What is being asked
Change "sidebar icon" to "side panel icon" everywhere in the records below and write out all the lines again, with nothing else altered.

Task data
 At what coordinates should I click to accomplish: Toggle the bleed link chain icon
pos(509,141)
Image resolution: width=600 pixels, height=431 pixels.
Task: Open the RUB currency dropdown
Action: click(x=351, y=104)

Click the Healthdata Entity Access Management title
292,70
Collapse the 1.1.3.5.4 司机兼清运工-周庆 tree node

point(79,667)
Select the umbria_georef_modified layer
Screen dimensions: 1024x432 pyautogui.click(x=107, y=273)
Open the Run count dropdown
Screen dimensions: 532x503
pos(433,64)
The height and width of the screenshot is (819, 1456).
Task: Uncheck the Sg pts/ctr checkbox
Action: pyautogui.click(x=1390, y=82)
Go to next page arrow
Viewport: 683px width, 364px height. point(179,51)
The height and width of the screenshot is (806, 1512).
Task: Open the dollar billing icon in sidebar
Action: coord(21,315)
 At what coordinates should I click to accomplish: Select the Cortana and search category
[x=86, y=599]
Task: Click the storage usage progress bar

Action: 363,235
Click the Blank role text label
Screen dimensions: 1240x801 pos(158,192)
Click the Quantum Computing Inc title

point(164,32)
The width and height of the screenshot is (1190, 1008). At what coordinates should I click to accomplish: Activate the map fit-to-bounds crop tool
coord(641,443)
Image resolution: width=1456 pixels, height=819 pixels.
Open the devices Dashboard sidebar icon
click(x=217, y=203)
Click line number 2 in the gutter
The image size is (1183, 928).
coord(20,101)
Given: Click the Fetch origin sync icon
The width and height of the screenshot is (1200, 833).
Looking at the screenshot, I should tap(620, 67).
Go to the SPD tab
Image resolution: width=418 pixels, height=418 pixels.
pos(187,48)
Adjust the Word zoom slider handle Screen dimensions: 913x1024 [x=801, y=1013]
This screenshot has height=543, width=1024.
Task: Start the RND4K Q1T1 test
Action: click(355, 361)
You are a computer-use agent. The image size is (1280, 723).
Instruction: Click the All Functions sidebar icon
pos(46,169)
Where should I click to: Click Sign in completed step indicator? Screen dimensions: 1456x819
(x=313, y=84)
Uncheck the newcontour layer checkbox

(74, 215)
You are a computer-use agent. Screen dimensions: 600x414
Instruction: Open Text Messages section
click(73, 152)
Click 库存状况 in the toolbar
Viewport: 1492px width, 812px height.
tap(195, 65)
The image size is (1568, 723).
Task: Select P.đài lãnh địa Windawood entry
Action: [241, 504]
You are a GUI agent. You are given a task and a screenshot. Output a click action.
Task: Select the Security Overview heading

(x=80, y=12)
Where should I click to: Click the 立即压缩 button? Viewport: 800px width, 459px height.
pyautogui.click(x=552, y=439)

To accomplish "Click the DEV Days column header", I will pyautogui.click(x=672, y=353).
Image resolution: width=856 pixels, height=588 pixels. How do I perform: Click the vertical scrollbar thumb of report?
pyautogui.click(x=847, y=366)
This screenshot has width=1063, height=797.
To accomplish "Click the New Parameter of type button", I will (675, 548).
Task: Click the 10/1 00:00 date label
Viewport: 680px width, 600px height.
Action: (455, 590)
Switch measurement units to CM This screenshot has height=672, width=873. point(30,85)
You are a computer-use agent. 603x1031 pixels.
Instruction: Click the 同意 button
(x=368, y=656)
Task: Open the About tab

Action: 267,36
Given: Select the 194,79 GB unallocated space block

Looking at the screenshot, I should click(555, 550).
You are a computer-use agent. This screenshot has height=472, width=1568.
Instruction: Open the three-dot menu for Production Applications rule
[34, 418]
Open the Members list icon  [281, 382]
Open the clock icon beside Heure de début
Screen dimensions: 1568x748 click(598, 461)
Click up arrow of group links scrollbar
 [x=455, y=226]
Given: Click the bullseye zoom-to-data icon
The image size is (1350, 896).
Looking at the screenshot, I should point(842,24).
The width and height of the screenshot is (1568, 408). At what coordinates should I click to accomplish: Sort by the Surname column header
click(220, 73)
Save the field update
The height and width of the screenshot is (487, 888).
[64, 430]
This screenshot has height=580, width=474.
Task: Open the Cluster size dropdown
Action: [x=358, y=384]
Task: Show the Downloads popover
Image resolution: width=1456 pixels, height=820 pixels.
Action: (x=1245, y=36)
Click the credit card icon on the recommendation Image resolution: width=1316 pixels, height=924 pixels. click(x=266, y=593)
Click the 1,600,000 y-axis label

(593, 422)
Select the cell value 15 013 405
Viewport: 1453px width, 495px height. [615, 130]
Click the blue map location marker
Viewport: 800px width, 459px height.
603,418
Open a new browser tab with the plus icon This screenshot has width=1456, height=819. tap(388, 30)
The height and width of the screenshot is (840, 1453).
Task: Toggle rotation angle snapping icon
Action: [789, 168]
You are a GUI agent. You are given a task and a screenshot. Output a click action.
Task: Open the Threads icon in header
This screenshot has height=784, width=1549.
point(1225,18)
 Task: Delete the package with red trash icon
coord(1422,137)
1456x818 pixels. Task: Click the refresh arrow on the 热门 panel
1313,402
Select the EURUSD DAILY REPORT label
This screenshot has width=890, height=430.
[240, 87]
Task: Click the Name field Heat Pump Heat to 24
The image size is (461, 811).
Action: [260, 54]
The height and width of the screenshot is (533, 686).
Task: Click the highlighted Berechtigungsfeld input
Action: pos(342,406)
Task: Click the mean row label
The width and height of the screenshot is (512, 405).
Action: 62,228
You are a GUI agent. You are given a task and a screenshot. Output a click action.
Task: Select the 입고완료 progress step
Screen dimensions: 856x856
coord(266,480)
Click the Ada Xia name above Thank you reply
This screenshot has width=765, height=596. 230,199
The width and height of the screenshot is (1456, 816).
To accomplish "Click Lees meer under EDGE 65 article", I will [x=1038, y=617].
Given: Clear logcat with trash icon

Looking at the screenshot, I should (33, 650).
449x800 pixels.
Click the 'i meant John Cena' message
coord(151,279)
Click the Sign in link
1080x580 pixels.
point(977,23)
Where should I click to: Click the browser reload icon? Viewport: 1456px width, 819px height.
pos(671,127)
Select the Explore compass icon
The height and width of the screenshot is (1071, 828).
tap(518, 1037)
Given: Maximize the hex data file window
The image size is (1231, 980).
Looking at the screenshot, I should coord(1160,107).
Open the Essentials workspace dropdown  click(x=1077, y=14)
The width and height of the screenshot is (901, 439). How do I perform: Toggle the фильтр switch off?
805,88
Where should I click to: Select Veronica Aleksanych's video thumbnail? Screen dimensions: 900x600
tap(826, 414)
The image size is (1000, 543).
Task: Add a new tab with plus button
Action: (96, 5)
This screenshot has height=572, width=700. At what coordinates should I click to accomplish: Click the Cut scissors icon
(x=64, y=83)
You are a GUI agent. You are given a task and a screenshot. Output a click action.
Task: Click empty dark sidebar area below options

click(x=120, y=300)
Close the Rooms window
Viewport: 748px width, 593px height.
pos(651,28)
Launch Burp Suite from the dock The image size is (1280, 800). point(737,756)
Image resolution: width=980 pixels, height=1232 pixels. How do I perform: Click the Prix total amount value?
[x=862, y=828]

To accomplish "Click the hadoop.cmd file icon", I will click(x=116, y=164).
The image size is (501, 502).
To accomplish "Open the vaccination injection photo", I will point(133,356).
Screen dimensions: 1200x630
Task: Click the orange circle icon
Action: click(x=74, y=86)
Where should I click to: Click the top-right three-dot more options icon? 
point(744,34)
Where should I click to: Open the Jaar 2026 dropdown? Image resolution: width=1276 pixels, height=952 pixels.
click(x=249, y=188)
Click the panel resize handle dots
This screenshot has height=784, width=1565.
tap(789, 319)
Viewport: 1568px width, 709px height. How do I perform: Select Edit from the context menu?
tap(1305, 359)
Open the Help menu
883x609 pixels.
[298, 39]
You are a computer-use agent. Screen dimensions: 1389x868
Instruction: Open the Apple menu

Solution for this exercise
 At what coordinates should I click to accomplish: Toggle the bleed link chain icon
pos(509,141)
Image resolution: width=600 pixels, height=431 pixels.
Task: Open the RUB currency dropdown
Action: click(x=351, y=104)

Click the Healthdata Entity Access Management title
292,70
Collapse the 1.1.3.5.4 司机兼清运工-周庆 tree node

point(79,667)
Select the umbria_georef_modified layer
Screen dimensions: 1024x432 pyautogui.click(x=107, y=273)
Open the Run count dropdown
Screen dimensions: 532x503
pos(433,64)
The height and width of the screenshot is (819, 1456).
Task: Uncheck the Sg pts/ctr checkbox
Action: pyautogui.click(x=1390, y=82)
Go to next page arrow
Viewport: 683px width, 364px height. point(179,51)
The height and width of the screenshot is (806, 1512).
Task: Open the dollar billing icon in sidebar
Action: coord(21,315)
 At what coordinates should I click to accomplish: Select the Cortana and search category
[x=86, y=599]
Task: Click the storage usage progress bar

Action: 363,235
Click the Blank role text label
Screen dimensions: 1240x801 pos(158,192)
Click the Quantum Computing Inc title

point(164,32)
The width and height of the screenshot is (1190, 1008). At what coordinates should I click to accomplish: Activate the map fit-to-bounds crop tool
coord(641,443)
Image resolution: width=1456 pixels, height=819 pixels.
Open the devices Dashboard side panel icon
click(x=217, y=203)
Click line number 2 in the gutter
The image size is (1183, 928).
coord(20,101)
Given: Click the Fetch origin sync icon
The width and height of the screenshot is (1200, 833).
Looking at the screenshot, I should tap(620, 67).
Go to the SPD tab
Image resolution: width=418 pixels, height=418 pixels.
pos(187,48)
Adjust the Word zoom slider handle Screen dimensions: 913x1024 [x=801, y=1013]
This screenshot has height=543, width=1024.
Task: Start the RND4K Q1T1 test
Action: click(355, 361)
You are a computer-use agent. The image size is (1280, 723).
Instruction: Click the All Functions side panel icon
pos(46,169)
Where should I click to: Click Sign in completed step indicator? Screen dimensions: 1456x819
(x=313, y=84)
Uncheck the newcontour layer checkbox

(74, 215)
You are a computer-use agent. Screen dimensions: 600x414
Instruction: Open Text Messages section
click(73, 152)
Click 库存状况 in the toolbar
Viewport: 1492px width, 812px height.
tap(195, 65)
The image size is (1568, 723).
Task: Select P.đài lãnh địa Windawood entry
Action: [241, 504]
You are a GUI agent. You are given a task and a screenshot. Output a click action.
Task: Select the Security Overview heading

(x=80, y=12)
Where should I click to: Click the 立即压缩 button? Viewport: 800px width, 459px height.
pyautogui.click(x=552, y=439)

To accomplish "Click the DEV Days column header", I will pyautogui.click(x=672, y=353).
Image resolution: width=856 pixels, height=588 pixels. How do I perform: Click the vertical scrollbar thumb of report?
pyautogui.click(x=847, y=366)
This screenshot has width=1063, height=797.
To accomplish "Click the New Parameter of type button", I will (675, 548).
Task: Click the 10/1 00:00 date label
Viewport: 680px width, 600px height.
Action: (455, 590)
Switch measurement units to CM This screenshot has height=672, width=873. point(30,85)
You are a computer-use agent. 603x1031 pixels.
Instruction: Click the 同意 button
(x=368, y=656)
Task: Open the About tab

Action: 267,36
Given: Select the 194,79 GB unallocated space block

Looking at the screenshot, I should click(555, 550).
You are a computer-use agent. This screenshot has height=472, width=1568.
Instruction: Open the three-dot menu for Production Applications rule
[34, 418]
Open the Members list icon  [281, 382]
Open the clock icon beside Heure de début
Screen dimensions: 1568x748 click(598, 461)
Click up arrow of group links scrollbar
 [x=455, y=226]
Given: Click the bullseye zoom-to-data icon
The image size is (1350, 896).
Looking at the screenshot, I should point(842,24).
The width and height of the screenshot is (1568, 408). At what coordinates should I click to accomplish: Sort by the Surname column header
click(220, 73)
Save the field update
The height and width of the screenshot is (487, 888).
[64, 430]
This screenshot has height=580, width=474.
Task: Open the Cluster size dropdown
Action: [x=358, y=384]
Task: Show the Downloads popover
Image resolution: width=1456 pixels, height=820 pixels.
Action: (x=1245, y=36)
Click the credit card icon on the recommendation Image resolution: width=1316 pixels, height=924 pixels. click(x=266, y=593)
Click the 1,600,000 y-axis label

(593, 422)
Select the cell value 15 013 405
Viewport: 1453px width, 495px height. [615, 130]
Click the blue map location marker
Viewport: 800px width, 459px height.
603,418
Open a new browser tab with the plus icon This screenshot has width=1456, height=819. tap(388, 30)
The height and width of the screenshot is (840, 1453).
Task: Toggle rotation angle snapping icon
Action: [789, 168]
You are a GUI agent. You are given a task and a screenshot. Output a click action.
Task: Open the Threads icon in header
This screenshot has height=784, width=1549.
point(1225,18)
 Task: Delete the package with red trash icon
coord(1422,137)
1456x818 pixels. Task: Click the refresh arrow on the 热门 panel
1313,402
Select the EURUSD DAILY REPORT label
This screenshot has width=890, height=430.
[240, 87]
Task: Click the Name field Heat Pump Heat to 24
The image size is (461, 811).
Action: [260, 54]
The height and width of the screenshot is (533, 686).
Task: Click the highlighted Berechtigungsfeld input
Action: pos(342,406)
Task: Click the mean row label
The width and height of the screenshot is (512, 405).
Action: 62,228
You are a GUI agent. You are given a task and a screenshot. Output a click action.
Task: Select the 입고완료 progress step
Screen dimensions: 856x856
coord(266,480)
Click the Ada Xia name above Thank you reply
This screenshot has width=765, height=596. 230,199
The width and height of the screenshot is (1456, 816).
To accomplish "Click Lees meer under EDGE 65 article", I will [x=1038, y=617].
Given: Clear logcat with trash icon

Looking at the screenshot, I should (33, 650).
449x800 pixels.
Click the 'i meant John Cena' message
coord(151,279)
Click the Sign in link
1080x580 pixels.
point(977,23)
Where should I click to: Click the browser reload icon? Viewport: 1456px width, 819px height.
pos(671,127)
Select the Explore compass icon
The height and width of the screenshot is (1071, 828).
tap(518, 1037)
Given: Maximize the hex data file window
The image size is (1231, 980).
Looking at the screenshot, I should coord(1160,107).
Open the Essentials workspace dropdown  click(x=1077, y=14)
The width and height of the screenshot is (901, 439). How do I perform: Toggle the фильтр switch off?
805,88
Where should I click to: Select Veronica Aleksanych's video thumbnail? Screen dimensions: 900x600
tap(826, 414)
The image size is (1000, 543).
Task: Add a new tab with plus button
Action: (96, 5)
This screenshot has height=572, width=700. At what coordinates should I click to accomplish: Click the Cut scissors icon
(x=64, y=83)
You are a GUI agent. You are given a task and a screenshot. Output a click action.
Task: Click empty dark sidebar area below options

click(x=120, y=300)
Close the Rooms window
Viewport: 748px width, 593px height.
pos(651,28)
Launch Burp Suite from the dock The image size is (1280, 800). point(737,756)
Image resolution: width=980 pixels, height=1232 pixels. How do I perform: Click the Prix total amount value?
[x=862, y=828]

To accomplish "Click the hadoop.cmd file icon", I will click(x=116, y=164).
The image size is (501, 502).
To accomplish "Open the vaccination injection photo", I will point(133,356).
Screen dimensions: 1200x630
Task: Click the orange circle icon
Action: click(x=74, y=86)
Where should I click to: Click the top-right three-dot more options icon? 
point(744,34)
Where should I click to: Open the Jaar 2026 dropdown? Image resolution: width=1276 pixels, height=952 pixels.
click(x=249, y=188)
Click the panel resize handle dots
This screenshot has height=784, width=1565.
tap(789, 319)
Viewport: 1568px width, 709px height. How do I perform: Select Edit from the context menu?
tap(1305, 359)
Open the Help menu
883x609 pixels.
[298, 39]
You are a computer-use agent. Screen dimensions: 1389x868
Instruction: Open the Apple menu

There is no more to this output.